Оттолкнув Жана и чувствуя в горле какой-то комок от радостного возбуждения, я уселся за руль и оглянувшись на Мишку и Гека, которые уже расположились среди вороха гранатометов, подмигнул рядом сидящему Шаху:

– Что друже? Счет можно сказать на часы пошел?

– Скорее на дни. Фрицы там – хорошо окопались...

– Да какая в жопу разница?! Как бы они там не брыкались, штурм долго длится не будет! Вот поверь моим словам, дней через пять, к десятому сентября, все закончится.

Марат как-то несмело улыбнулся:

– Знаешь командир, я только за...

– Вот и добре. А вернемся – всех нафиг пошлем и в штаб фронта поедем. В сводках толком ничего непонятно, а там подробно узнаем что и как!

После чего, врубив передачу, надавил на газ.
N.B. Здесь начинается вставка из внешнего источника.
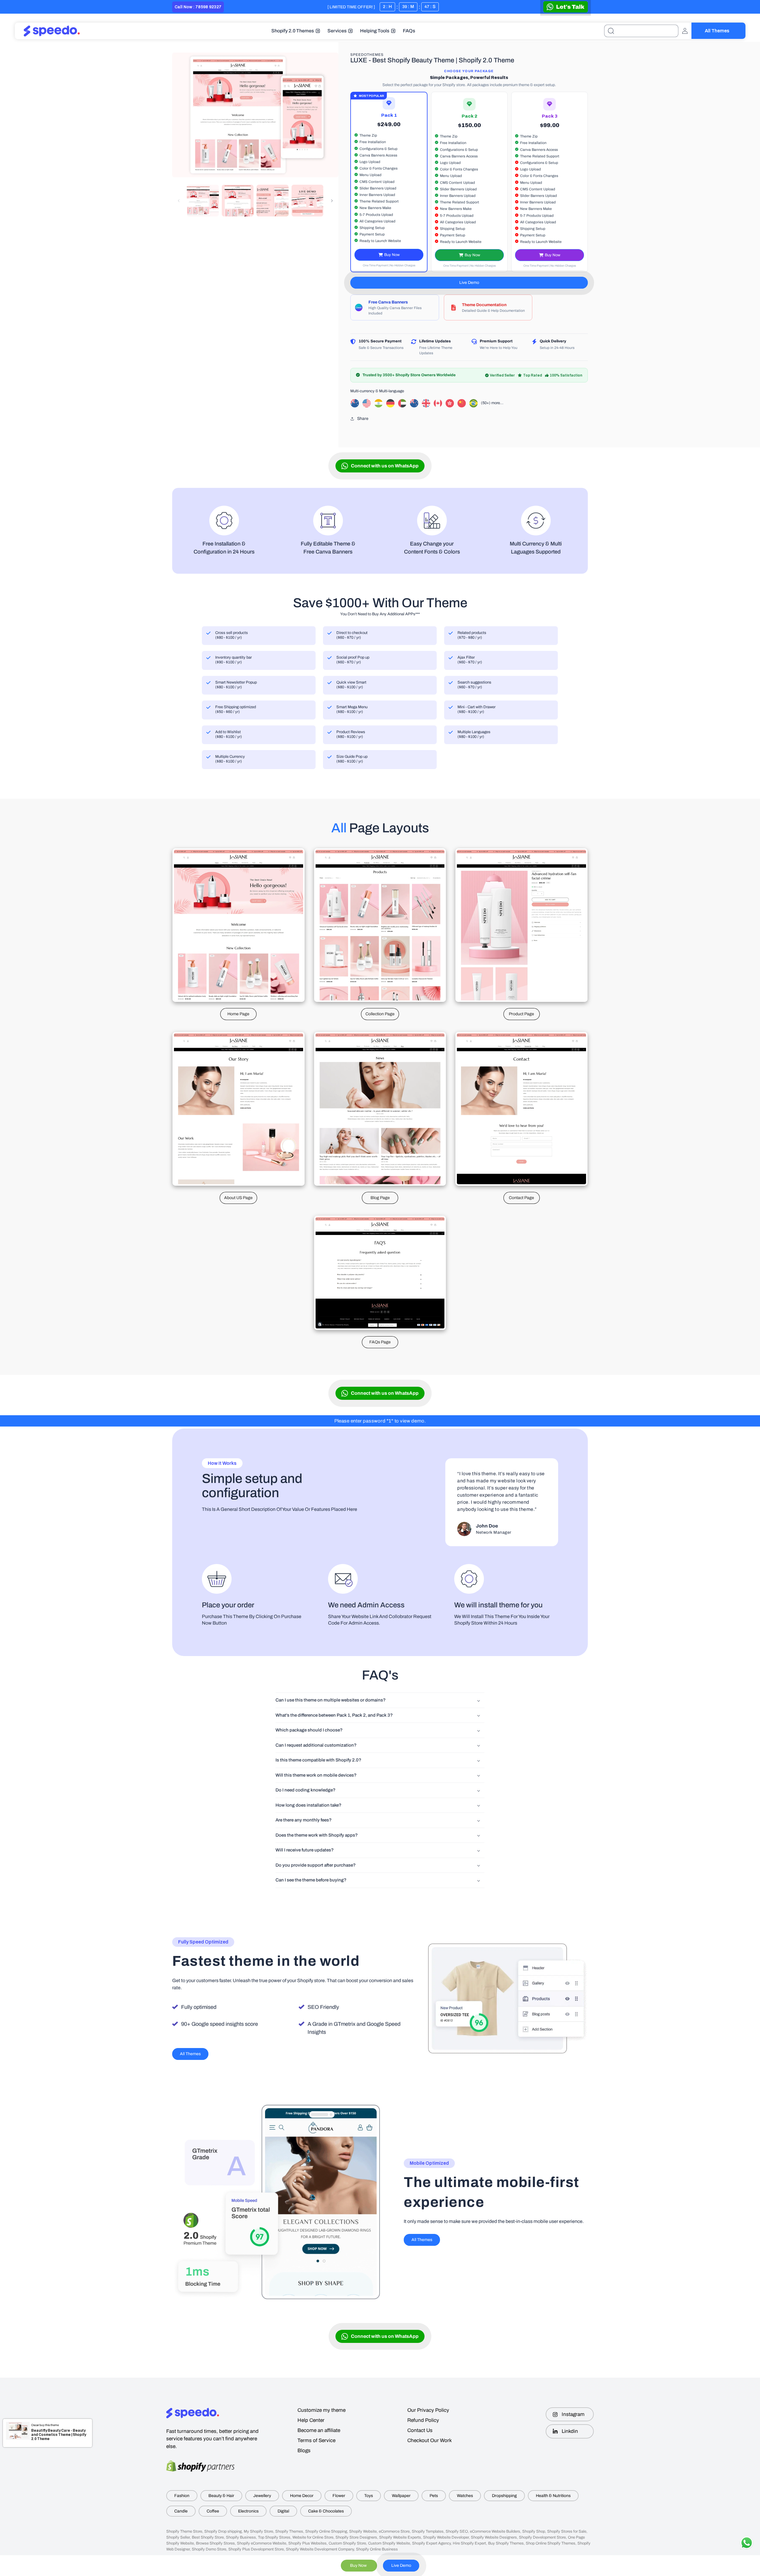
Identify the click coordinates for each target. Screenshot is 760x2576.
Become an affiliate (318, 2430)
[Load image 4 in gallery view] (308, 201)
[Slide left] (178, 200)
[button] (296, 31)
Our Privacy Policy (428, 2410)
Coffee (213, 2511)
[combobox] (641, 31)
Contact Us (420, 2430)
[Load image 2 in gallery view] (238, 201)
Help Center (310, 2420)
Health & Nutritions (553, 2495)
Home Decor (302, 2495)
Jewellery (262, 2495)
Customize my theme (321, 2410)
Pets (434, 2495)
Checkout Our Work (429, 2440)
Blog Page (380, 1198)
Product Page (521, 1014)
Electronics (248, 2511)
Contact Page (521, 1198)
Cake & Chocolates (326, 2511)
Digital (283, 2511)
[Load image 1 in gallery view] (203, 201)
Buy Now (392, 255)
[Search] (611, 31)
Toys (368, 2495)
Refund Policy (423, 2420)
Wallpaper (401, 2495)
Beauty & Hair (221, 2495)
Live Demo (469, 282)
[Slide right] (331, 200)
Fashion (181, 2495)
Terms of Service (316, 2440)
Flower (338, 2495)
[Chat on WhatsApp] (565, 6)
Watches (465, 2495)
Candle (181, 2511)
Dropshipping (504, 2495)
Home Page (238, 1014)
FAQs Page (380, 1342)
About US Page (238, 1198)
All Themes (717, 30)
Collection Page (380, 1014)
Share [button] (362, 418)
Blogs (304, 2450)
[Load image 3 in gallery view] (272, 201)
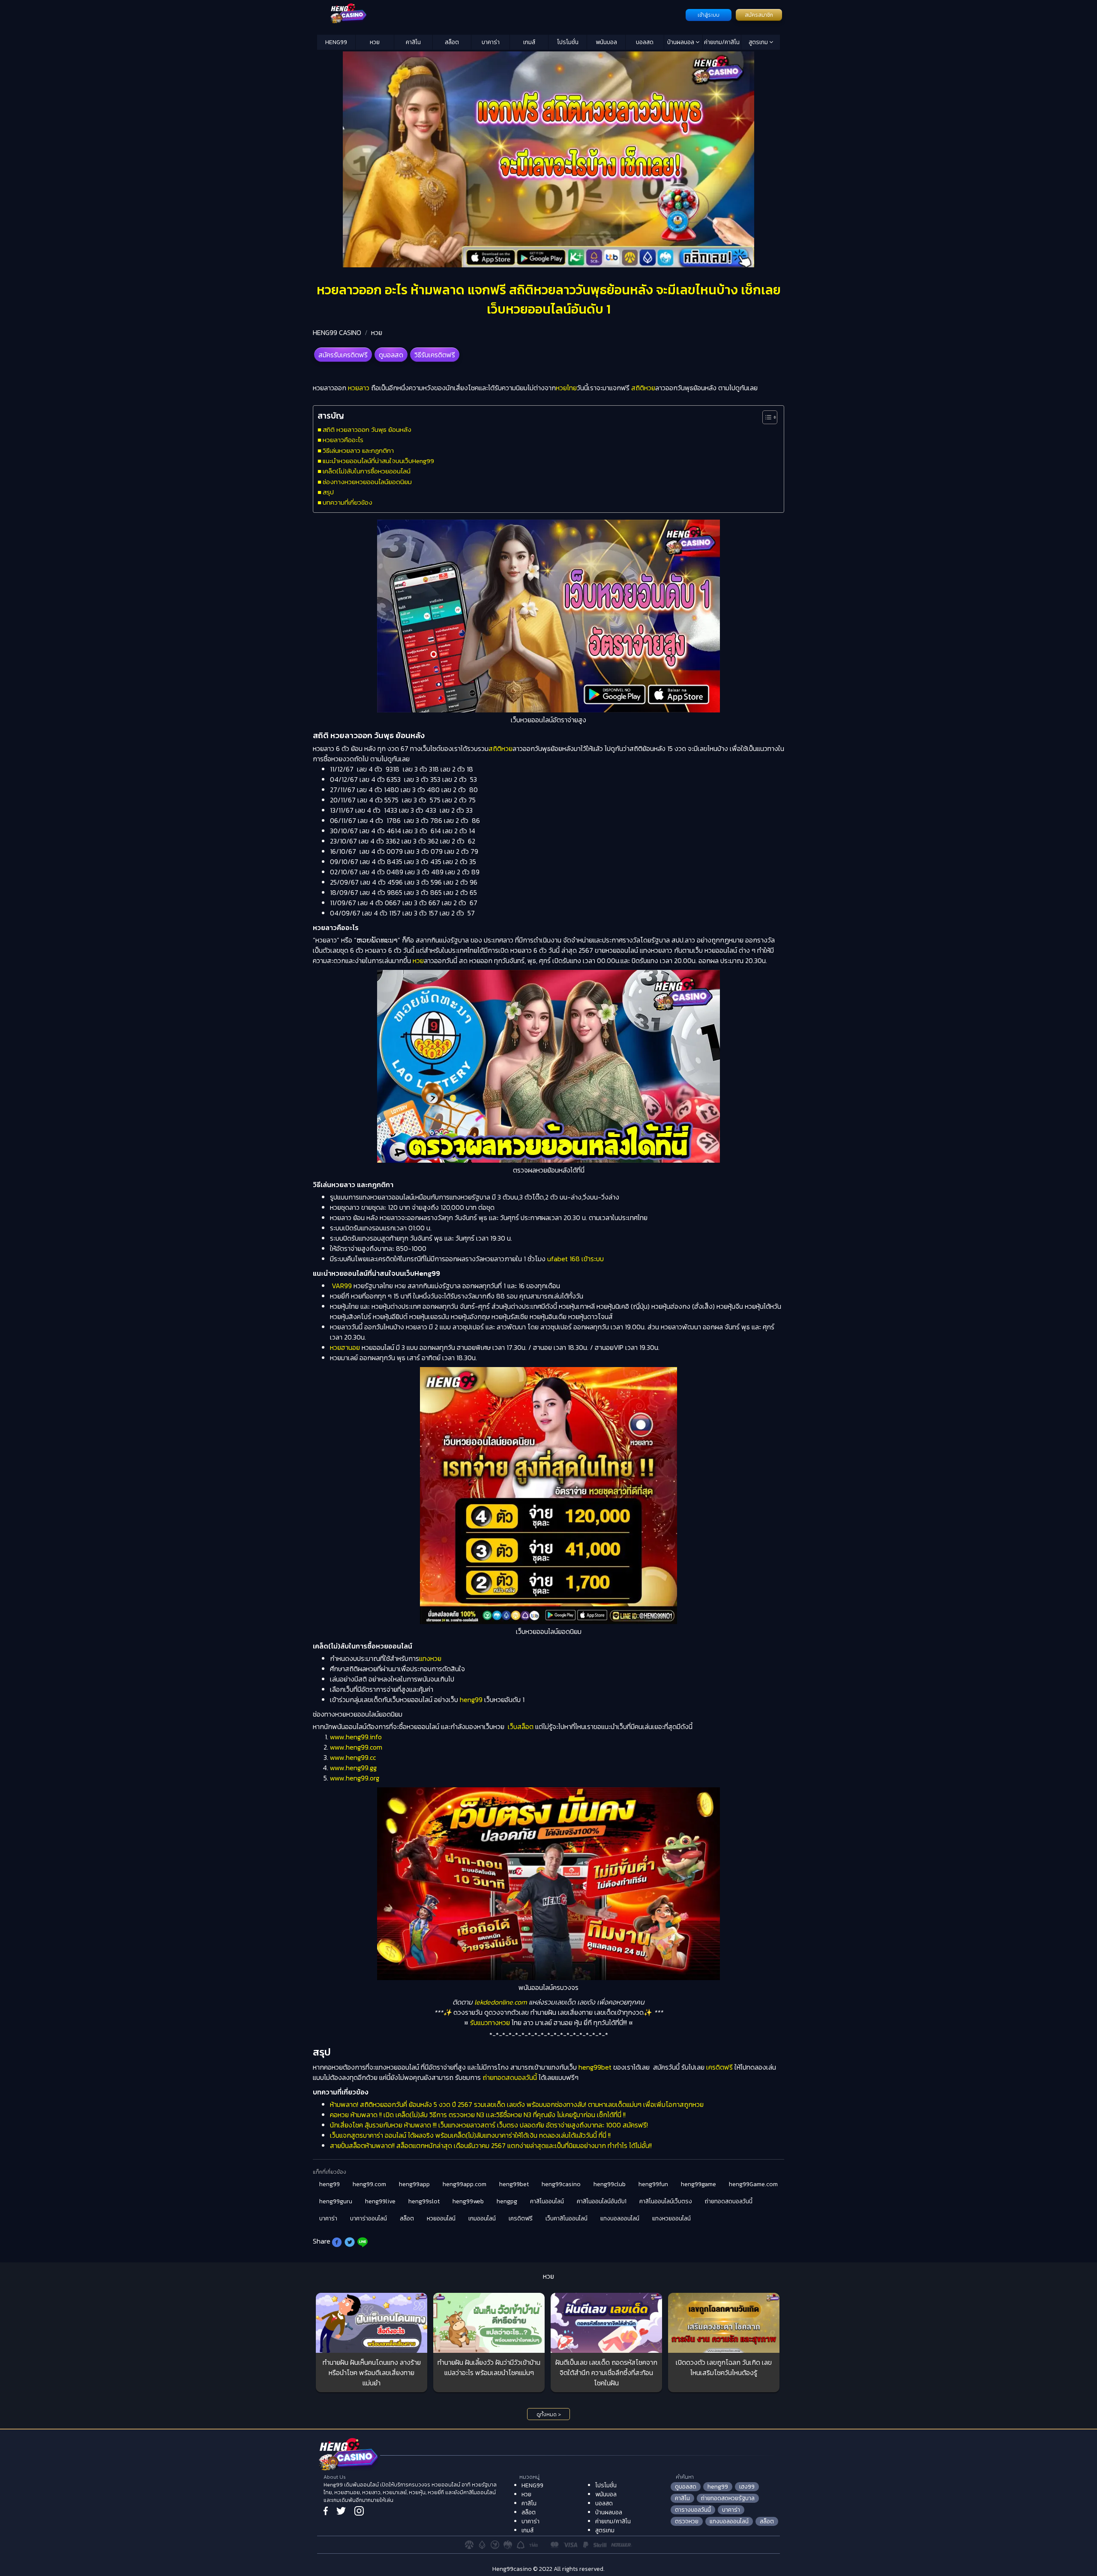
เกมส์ (529, 42)
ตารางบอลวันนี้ (693, 2509)
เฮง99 (747, 2486)
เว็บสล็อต (521, 1726)
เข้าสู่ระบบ (708, 15)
Пока мужики обсуждали эти без сомнения потрясающие новости, я обдумывал что и как сейчас могло происходить в Берлине. Обдумывал исходя из имеющихся у меня сведений. Так-так, и что получается? А получается то, что город полностью блокирован чуть больше двух недель и что наши действовали исходя из Кенигсбергского опыта. То есть засыпали город листовками с призывами к сдаче, а так же указанием коридоров выхода для мирных жителей и тех солдат, которые пожелают сложить оружие. Было развернуто несколько полевых радиостанций и множество громкоговорителей, через которые уже вышедшие, рассказывали о своей жизни. Ну, это относится к прянику.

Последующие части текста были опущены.